ACTIVITY -
The answer consists solely of the lines running from the one with "This screenshot has width=862, height=905." through the final line below, transcribed exactly and without any pictures.
-- Opening Marker --
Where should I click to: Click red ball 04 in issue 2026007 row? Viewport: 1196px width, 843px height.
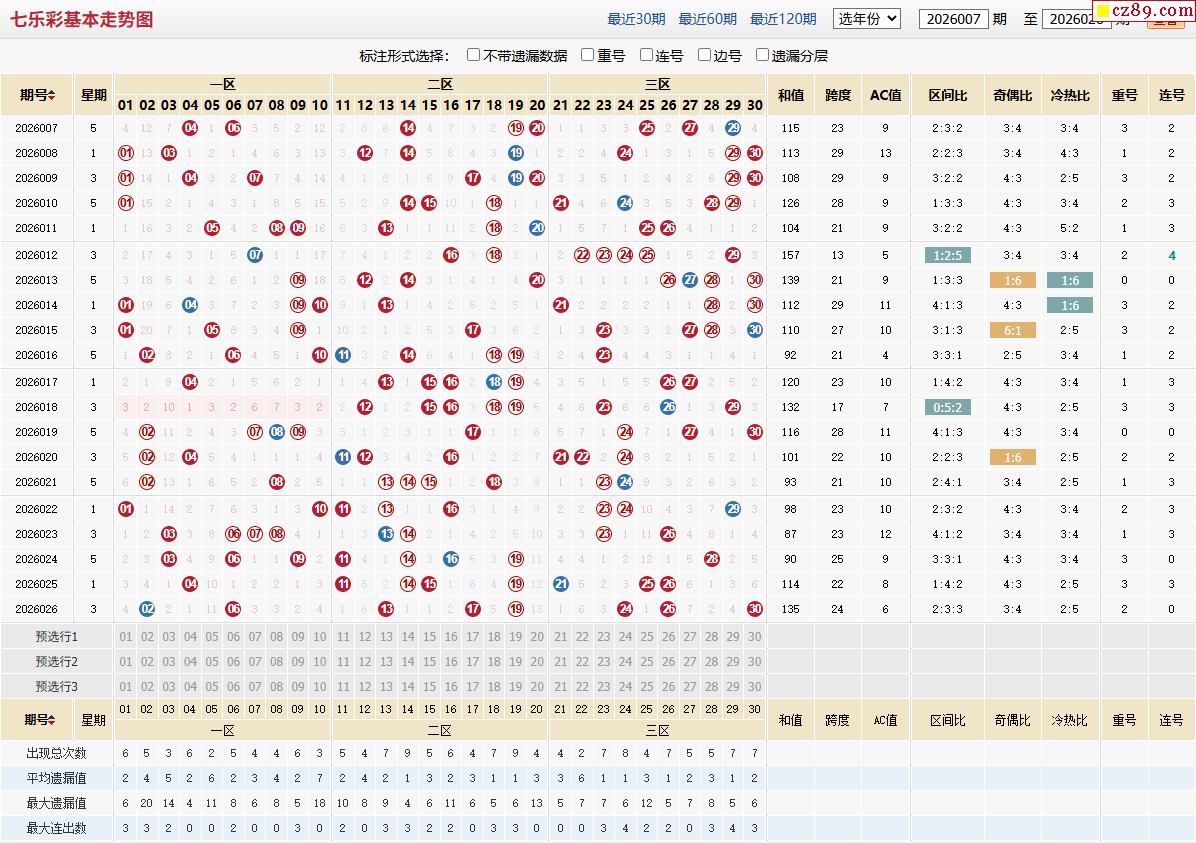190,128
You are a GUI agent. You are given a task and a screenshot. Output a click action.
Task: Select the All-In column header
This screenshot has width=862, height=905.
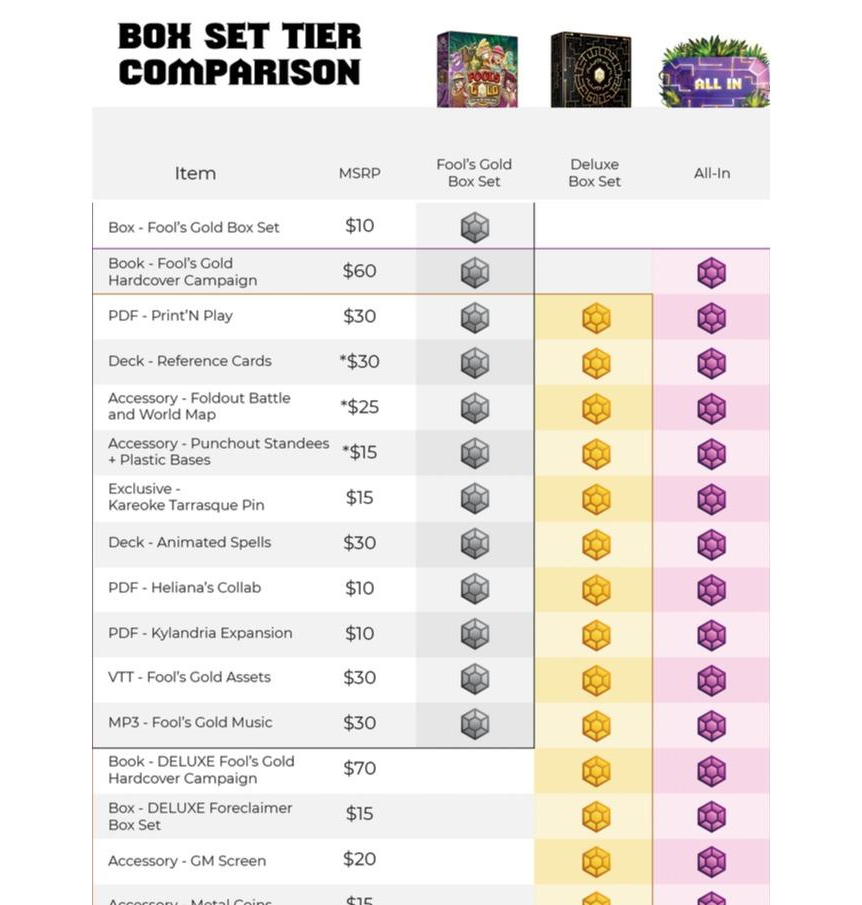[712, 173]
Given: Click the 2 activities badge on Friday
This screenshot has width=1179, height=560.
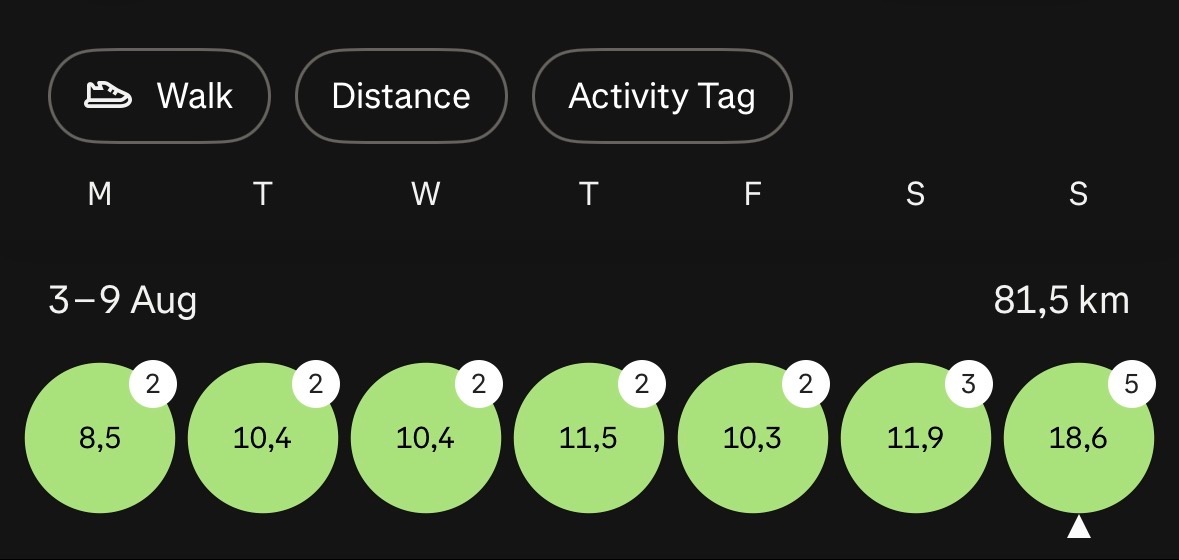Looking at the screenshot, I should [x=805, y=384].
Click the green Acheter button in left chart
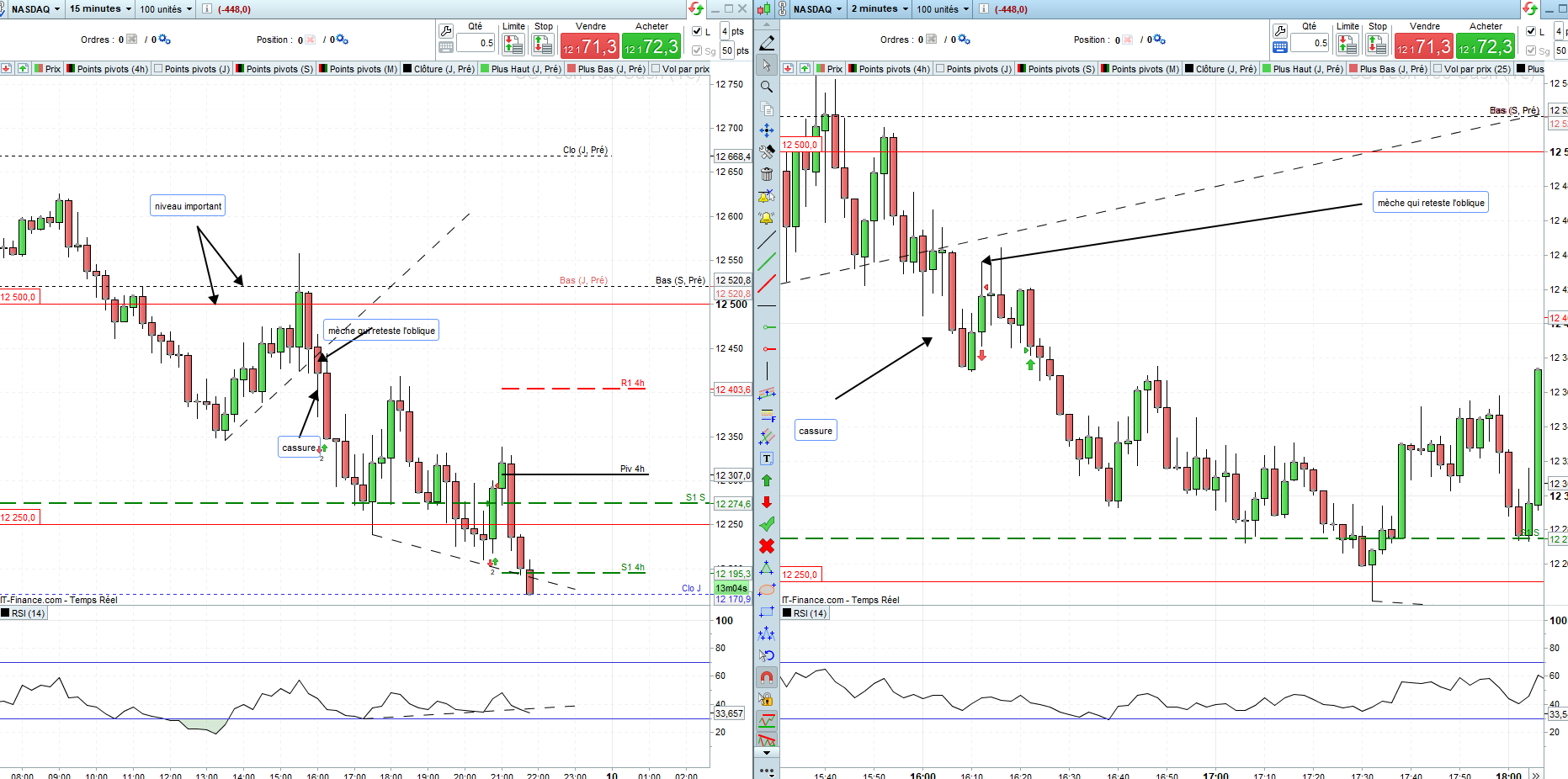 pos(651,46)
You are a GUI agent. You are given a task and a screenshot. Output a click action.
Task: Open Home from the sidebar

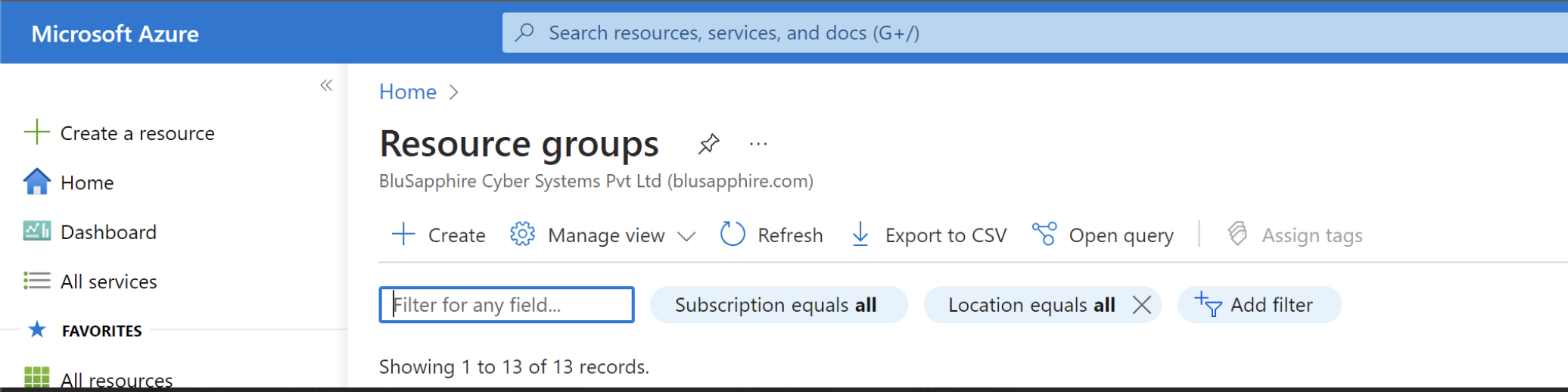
-- Closing Marker --
EXERCISE RESPONSE -
This screenshot has width=862, height=905.
[712, 173]
Given: Click the 2 activities badge on Friday
This screenshot has width=1179, height=560.
Looking at the screenshot, I should [x=805, y=384].
Click the green Acheter button in left chart
 pos(651,46)
You are a GUI agent. You are given a task and a screenshot. Output a click action.
Task: Open Home from the sidebar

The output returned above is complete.